In Medio Ecclesiae
In about a month, many Christians around the world will be celebrating “Reformation Day,” a day commemorating Martin Luther’s well-known dissent against the Catholic Church and the subsequent religious revolution that took place in the following centuries. Today, however, Catholic Christians around the world are celebrating the life of a man who came just a generation after Luther, Robert Bellarmine: bishop, theologian, reformer, and saint.
Saint Robert Bellarmine’s method of reform was a bit different from that of his Protestant contemporaries. In contrast to the jettisoning of the Church by Protestants, Bellarmine actually doubled down on obedience to the Church and her teachings: Bellarmine led a movement of Christians to study…and thus to understand…and thus to explain more thoroughly the Church’s “difficult teachings.” In short, he remained in medio ecclesiae—in the midst of the Church. This saint recognized that just as you cannot sever the head from the body without death, so too is it impossible to sever Christ from the Church. Saint Joan of Arc said it even more directly: “About Jesus Christ and the Church, I simply know they are just one thing and we shouldn’t complicate the matter” (CCC 795).
Like the Protestant reformers, there may be a temptation to identify with Jesus but not his Church. Quite frankly, many view the Church as burdensome. A Catholic has to follow so many rules. I don’t think rules are part of the Gospel. Other kinds of Christians don’t have to follow as many rules. Why can’t I just go straight to God? And so the thoughts go.
These criticisms both hit the nail on the head and miss the point. They concern, of course, man’s path to God and eternal life with him. Sweet, sounds good. These concerns, however, are also self-centered: they essentially revolve around us instead of Christ—around our likes, our dislikes, and our criticisms of God and how he can improve his divinely instituted Church. Uh-oh, not good.
To understand our path to God, we need to first look at God’s path to us; the latter path will pave the way for our return to God. Let’s use an example from Scripture of Christ revealing a part of his plan to save us.

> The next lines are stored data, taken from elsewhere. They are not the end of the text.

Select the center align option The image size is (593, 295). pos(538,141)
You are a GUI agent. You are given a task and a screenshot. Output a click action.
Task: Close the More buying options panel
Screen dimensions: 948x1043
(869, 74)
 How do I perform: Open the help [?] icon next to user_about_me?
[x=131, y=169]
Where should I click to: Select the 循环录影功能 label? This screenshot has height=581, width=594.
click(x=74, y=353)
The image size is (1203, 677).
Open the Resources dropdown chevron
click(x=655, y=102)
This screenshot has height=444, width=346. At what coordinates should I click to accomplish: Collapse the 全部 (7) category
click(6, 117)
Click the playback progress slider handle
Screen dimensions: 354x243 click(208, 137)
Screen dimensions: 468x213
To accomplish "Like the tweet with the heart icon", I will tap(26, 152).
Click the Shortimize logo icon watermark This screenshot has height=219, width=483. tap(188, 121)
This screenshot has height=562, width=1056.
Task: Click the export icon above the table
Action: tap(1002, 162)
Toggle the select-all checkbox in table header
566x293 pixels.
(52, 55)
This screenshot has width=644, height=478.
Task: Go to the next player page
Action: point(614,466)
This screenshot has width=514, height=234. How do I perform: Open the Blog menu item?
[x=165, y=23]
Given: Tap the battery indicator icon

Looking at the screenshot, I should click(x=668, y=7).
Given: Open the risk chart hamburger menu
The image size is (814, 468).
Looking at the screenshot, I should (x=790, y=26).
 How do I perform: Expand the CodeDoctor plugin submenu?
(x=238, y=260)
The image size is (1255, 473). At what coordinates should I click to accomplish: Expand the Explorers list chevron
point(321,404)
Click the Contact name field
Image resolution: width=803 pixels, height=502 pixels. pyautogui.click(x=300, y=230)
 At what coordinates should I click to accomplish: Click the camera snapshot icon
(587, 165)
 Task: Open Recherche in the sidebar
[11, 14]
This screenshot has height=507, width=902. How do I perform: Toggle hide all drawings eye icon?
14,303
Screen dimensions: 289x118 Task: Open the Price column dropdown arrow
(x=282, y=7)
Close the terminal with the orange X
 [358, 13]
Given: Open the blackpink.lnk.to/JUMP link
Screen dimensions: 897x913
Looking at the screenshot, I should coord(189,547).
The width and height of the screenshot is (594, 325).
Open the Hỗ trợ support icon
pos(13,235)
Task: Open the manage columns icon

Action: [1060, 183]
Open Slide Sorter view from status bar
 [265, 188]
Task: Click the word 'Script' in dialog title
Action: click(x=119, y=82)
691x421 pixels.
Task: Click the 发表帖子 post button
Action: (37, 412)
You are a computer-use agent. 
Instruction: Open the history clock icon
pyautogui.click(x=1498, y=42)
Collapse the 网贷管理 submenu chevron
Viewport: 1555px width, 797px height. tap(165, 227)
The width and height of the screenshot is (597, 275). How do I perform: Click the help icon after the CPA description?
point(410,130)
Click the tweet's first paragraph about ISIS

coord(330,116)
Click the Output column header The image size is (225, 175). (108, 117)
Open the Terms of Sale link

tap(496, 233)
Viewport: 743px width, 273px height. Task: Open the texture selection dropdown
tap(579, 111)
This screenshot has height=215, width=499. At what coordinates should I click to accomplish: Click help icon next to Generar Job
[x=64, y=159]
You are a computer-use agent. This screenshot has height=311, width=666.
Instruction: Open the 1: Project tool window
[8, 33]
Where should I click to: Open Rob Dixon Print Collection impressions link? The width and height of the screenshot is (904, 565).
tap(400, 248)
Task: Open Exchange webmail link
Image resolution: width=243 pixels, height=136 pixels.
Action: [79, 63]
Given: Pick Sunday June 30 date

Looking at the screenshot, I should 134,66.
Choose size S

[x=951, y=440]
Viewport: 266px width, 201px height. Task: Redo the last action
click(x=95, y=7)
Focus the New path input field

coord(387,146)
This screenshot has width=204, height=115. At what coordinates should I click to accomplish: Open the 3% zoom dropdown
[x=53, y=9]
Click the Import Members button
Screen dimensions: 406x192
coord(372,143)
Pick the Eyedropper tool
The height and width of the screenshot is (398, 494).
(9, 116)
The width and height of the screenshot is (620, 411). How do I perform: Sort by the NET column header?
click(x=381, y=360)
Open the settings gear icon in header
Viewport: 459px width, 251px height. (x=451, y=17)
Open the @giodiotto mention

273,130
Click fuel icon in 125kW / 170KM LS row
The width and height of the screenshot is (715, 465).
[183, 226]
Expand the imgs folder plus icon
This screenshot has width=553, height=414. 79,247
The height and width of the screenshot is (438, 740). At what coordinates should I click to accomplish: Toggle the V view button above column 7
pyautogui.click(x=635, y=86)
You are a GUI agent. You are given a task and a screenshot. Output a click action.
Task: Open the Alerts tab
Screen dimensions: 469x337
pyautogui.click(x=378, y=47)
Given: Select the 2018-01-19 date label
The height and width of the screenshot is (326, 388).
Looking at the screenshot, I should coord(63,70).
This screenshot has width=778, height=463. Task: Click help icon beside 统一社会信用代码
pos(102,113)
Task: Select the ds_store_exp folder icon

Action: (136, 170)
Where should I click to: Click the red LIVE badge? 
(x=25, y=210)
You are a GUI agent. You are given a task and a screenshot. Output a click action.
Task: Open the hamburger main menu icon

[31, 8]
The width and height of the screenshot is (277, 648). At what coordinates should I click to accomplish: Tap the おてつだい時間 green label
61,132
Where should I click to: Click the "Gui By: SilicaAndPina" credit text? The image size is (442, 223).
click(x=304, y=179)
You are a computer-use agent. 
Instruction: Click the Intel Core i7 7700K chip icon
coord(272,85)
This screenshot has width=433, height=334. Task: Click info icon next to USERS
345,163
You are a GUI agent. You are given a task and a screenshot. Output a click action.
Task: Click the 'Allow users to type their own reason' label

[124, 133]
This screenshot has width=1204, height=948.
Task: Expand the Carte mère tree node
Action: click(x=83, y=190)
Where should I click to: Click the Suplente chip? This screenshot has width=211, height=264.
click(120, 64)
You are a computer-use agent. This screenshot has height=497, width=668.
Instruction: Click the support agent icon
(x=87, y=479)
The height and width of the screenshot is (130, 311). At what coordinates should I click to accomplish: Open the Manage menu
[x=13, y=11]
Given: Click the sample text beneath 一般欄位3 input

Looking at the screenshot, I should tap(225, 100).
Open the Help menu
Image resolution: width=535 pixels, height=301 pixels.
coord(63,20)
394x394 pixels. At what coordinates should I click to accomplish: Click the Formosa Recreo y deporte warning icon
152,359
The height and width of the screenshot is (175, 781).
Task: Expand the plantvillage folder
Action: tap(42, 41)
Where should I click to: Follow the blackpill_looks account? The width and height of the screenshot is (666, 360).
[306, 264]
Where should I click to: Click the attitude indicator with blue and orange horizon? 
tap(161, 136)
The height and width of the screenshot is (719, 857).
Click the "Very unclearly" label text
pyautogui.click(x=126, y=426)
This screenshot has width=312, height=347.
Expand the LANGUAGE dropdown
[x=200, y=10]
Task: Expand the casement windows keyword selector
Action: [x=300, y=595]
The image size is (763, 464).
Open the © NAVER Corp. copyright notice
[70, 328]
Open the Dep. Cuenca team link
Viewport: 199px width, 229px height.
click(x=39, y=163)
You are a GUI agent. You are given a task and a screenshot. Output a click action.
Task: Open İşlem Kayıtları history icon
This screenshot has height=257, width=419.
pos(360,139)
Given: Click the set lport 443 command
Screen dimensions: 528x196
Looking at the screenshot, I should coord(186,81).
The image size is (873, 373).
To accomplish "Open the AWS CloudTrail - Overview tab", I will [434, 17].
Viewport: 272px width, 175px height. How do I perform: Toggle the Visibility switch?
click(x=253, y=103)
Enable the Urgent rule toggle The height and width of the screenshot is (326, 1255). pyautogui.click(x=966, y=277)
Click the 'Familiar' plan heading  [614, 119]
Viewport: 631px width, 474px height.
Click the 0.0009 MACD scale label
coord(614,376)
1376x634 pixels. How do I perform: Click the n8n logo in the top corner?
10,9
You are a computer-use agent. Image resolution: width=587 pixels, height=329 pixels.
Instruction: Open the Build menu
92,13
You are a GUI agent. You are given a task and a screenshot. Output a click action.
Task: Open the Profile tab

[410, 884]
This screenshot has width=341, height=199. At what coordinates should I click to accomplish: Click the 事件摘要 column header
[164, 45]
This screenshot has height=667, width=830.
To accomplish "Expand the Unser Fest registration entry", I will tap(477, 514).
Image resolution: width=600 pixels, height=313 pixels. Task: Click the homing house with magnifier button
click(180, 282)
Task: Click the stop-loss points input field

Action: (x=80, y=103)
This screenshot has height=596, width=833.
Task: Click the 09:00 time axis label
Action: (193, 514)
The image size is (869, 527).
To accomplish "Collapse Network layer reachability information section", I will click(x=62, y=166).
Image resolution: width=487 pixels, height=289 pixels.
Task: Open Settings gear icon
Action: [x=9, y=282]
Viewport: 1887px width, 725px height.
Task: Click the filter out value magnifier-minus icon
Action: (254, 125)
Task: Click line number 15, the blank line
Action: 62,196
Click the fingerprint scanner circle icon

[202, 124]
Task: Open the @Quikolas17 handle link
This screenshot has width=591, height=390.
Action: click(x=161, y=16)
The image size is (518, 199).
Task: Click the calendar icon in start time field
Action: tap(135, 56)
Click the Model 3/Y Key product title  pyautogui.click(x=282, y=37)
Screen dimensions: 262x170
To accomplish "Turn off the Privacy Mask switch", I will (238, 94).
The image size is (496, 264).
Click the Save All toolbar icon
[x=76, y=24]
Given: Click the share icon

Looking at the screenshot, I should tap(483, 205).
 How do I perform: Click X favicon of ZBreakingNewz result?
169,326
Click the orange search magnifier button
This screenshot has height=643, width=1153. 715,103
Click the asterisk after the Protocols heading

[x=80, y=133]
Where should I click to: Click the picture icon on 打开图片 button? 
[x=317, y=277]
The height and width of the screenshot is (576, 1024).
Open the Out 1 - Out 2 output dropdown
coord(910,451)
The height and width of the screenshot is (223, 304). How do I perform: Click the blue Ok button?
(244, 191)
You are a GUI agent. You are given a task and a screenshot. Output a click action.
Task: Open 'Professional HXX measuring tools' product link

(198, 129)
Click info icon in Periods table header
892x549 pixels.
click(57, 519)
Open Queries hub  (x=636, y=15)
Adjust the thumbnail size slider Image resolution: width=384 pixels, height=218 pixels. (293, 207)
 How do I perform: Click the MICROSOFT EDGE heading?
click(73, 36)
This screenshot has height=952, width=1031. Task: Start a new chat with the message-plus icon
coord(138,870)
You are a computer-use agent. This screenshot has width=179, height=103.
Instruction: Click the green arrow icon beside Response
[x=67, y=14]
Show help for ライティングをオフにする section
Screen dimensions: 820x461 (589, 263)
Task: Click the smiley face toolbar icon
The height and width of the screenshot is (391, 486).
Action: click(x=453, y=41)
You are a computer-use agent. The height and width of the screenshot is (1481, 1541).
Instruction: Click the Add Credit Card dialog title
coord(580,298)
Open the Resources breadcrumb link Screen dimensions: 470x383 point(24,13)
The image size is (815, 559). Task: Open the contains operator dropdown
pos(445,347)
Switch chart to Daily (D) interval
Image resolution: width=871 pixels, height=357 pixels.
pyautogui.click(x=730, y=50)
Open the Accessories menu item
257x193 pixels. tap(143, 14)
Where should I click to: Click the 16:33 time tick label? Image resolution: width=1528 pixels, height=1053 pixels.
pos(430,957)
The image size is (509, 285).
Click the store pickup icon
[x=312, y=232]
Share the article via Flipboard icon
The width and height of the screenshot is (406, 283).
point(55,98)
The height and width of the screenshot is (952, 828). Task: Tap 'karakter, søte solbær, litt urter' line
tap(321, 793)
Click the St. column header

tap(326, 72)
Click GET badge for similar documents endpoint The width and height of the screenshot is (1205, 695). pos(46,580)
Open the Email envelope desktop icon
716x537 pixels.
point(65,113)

On one occasion, he laid out the mysterious and divine command that his followers must eat and drink his flesh and blood in order to have eternal life. Many of his disciples were disgusted and shocked; they dismissed Christ as an extremist and abandoned him. Christ then turned to his Apostles: “Do you also wish to go away?” (Jn 6:67).
This rejection of the divine plan is simple at its root: in our stubbornness, we want eternal life, but we don’t always want it as Jesus offers it. To follow Jesus necessarily requires doing so with the Apostles, in medio ecclesiae. We must also decide if we “wish to go away,” because we want to approach God on our own terms.
If Jesus is who he says he is, namely God, then we must respond as Peter did: “Lord, to whom else shall we go? You have the words of eternal life; and we have believed, and have come to know that you are the Holy One of God” (Jn 6:68-69). If Jesus really does bring divine life to us, we need to be with the Church he founded upon Peter. We need to follow Peter! We need to be in medio ecclesiae—in the midst of the Church and all that she exists to offer us, which at the end of the day, is Jesus and only Jesus.
“It is Christ who, through the Holy Spirit, makes his Church one, holy, catholic, and apostolic” so that it may accomplish its most essential task (CCC 811): to announce to a fallen world the truth of the man Jesus Christ, so that humanity may freely return to the God who redeems, heals, and makes all things new. This means that to the degree that we remain in medio ecclesiae, we unquestionably remain in the salvific and divine plan of Christ.